War, Sanctions and Iraq’s Health Care System
Economic desperation contributes to the impact of the virus in Iraq, but another factor makes it much more lethal. The spread of Covid-19 is taking place in a country with a devastated health care system. The United States owns a great part of the responsibility for this. Two invasions, a decade of sanctions, and the occupation largely caused the ruin of Iraq’s medical and public health systems.
According to an analysis by the Enabling Peace in Iraq Center, “Before the imposition of international sanctions in 1991, Baghdad operated some of the most professional and technologically advanced health care and public health institutions in the Arab world.” The Ministry of Health operated 172 modern hospitals, 1,200 primary care centers and 850 community clinics, providing free health care with an annual budget of $450 million.

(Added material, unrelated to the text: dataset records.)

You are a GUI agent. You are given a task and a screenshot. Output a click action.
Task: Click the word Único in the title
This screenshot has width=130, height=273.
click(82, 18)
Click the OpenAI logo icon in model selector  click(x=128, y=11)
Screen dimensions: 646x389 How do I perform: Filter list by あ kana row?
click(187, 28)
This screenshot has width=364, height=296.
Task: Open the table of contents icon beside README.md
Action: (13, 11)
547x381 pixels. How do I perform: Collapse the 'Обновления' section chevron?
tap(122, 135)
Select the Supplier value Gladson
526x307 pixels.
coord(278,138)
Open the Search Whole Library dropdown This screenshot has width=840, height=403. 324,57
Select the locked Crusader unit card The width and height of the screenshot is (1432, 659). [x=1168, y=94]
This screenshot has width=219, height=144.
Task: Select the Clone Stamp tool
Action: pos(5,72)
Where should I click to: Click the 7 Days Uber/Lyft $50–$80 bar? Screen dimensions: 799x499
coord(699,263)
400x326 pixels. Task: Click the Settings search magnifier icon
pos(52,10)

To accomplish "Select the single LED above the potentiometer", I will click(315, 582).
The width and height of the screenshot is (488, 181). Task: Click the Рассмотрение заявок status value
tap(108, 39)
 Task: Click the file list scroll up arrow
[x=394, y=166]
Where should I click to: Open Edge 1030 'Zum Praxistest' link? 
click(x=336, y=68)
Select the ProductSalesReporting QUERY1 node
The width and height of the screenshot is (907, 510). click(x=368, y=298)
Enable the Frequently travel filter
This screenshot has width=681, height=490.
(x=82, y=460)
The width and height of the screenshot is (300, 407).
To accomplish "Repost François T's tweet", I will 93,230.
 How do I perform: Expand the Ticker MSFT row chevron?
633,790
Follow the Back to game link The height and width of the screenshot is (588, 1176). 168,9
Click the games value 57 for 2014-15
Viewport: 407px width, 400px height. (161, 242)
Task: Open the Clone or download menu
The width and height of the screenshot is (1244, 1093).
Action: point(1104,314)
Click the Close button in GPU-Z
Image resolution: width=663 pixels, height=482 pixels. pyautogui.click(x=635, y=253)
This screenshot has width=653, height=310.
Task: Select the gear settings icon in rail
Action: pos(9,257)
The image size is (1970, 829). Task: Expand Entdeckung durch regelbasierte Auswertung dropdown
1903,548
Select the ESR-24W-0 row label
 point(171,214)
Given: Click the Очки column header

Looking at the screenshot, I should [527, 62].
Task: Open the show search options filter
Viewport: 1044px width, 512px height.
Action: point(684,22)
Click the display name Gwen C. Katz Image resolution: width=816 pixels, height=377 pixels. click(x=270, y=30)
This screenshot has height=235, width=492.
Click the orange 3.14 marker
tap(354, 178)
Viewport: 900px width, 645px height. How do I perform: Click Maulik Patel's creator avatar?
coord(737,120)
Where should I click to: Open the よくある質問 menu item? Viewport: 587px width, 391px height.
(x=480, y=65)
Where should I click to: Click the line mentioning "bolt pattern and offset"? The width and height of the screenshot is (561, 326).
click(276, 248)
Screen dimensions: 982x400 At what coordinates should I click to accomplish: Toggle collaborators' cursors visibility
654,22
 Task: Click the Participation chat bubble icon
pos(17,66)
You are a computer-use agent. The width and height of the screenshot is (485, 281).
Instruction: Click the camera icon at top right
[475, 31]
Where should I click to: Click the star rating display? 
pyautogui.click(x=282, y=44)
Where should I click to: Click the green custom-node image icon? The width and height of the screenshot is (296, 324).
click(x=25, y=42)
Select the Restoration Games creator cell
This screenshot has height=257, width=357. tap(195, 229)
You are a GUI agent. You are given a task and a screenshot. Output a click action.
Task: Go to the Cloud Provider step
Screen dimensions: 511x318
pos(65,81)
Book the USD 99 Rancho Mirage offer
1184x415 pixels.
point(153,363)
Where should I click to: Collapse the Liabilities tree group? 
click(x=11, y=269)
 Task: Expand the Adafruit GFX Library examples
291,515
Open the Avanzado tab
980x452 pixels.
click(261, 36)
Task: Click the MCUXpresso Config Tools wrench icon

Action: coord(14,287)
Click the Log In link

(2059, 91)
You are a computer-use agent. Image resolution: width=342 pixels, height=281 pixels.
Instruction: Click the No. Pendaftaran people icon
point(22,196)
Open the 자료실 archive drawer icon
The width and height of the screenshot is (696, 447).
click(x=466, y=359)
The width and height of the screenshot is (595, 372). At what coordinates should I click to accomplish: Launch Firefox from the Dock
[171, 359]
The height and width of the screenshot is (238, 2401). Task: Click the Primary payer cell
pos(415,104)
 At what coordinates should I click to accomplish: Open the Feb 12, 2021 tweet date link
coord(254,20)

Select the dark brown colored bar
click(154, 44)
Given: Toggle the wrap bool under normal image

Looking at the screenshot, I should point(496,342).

While the Iran-Iraq War of the 1980s produced enormous casualties, the infrastructure itself was not attacked.
Public health depends on well-functioning water and sanitation systems, which served 90 percent of the population in the 1970s. This infrastructure was largely destroyed by US bombing in the first Gulf War in 1991. The EPIC report noted, “By March the Tigris River was ‘running thickly and slowly with human waste,’ according to a Baghdad University law professor. An 87-member international monitoring committee reported that in Iraq’s 30 largest cities, electricity, water, and sewage services were close to total collapse.… Deliberate targeting of civil infrastructure by US air strikes, and enduring UN sanctions…dissolved the foundations on which Iraq’s medical infrastructure was built.” In the 2003 invasion, 7 percent of Iraq’s remaining hospitals were destroyed and 12 percent looted in the subsequent chaos.
Over a third of the country’s 52,000 licensed physicians fled during the sanctions period of the 1990s. Then another 18,000, over half of those who had remained, left during the extreme violence that followed the US occupation. That violence especially affected health care workers. Omar Dewachi, a professor of medical anthropology at Rutgers University, says Baghdad’s hospitals were “transformed into ‘killing fields.’” By 2012, Iraq had a third of the doctors, per capita, of Jordan, Syria or even the Israeli-occupied territories.